### Task to complete
In the records below, begin at the line containing "Where should I click to: Open functionStructure.c" and end at the line containing "Task: Click the info icon next to 录入数据"; quote every line in that span exactly, including both boundary lines, and no others.

### Given records
────────────────
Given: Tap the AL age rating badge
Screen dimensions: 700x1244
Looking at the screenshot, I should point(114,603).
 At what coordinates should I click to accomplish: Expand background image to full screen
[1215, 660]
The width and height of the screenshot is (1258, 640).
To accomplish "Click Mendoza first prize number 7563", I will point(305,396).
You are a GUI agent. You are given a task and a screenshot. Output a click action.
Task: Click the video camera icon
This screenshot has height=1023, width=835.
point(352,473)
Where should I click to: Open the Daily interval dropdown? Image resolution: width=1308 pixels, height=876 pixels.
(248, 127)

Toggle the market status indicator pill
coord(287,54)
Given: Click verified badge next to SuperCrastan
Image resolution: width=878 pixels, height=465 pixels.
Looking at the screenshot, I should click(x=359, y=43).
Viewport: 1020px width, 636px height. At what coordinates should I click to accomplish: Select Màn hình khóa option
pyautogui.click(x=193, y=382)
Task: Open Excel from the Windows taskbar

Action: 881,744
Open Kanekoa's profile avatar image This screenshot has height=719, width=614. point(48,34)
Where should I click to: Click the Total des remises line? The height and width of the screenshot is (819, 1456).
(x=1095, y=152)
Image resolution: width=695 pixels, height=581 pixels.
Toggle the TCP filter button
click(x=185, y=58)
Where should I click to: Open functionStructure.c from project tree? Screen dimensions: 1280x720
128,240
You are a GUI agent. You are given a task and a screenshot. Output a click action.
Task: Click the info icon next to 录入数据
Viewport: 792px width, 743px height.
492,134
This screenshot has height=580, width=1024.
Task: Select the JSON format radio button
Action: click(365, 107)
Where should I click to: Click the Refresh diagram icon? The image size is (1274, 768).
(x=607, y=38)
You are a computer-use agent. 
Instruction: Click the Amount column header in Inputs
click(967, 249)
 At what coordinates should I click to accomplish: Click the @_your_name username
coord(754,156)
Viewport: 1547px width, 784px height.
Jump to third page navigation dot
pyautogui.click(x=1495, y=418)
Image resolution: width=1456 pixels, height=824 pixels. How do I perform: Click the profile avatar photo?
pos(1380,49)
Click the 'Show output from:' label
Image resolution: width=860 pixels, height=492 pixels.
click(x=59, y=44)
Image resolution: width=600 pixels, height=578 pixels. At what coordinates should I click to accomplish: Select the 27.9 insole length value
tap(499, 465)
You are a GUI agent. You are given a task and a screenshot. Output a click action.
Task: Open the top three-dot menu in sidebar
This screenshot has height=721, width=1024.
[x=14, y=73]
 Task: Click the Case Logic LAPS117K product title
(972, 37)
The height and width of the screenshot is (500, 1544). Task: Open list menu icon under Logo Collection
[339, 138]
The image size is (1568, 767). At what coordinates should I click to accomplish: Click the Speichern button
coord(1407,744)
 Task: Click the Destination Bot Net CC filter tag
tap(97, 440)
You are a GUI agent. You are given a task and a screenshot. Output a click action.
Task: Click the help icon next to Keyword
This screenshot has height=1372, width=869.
────────────────
### Solution
Where should I click to: Open functionStructure.c from project tree? Screen dimensions: 1280x720
128,240
You are a GUI agent. You are given a task and a screenshot. Output a click action.
Task: Click the info icon next to 录入数据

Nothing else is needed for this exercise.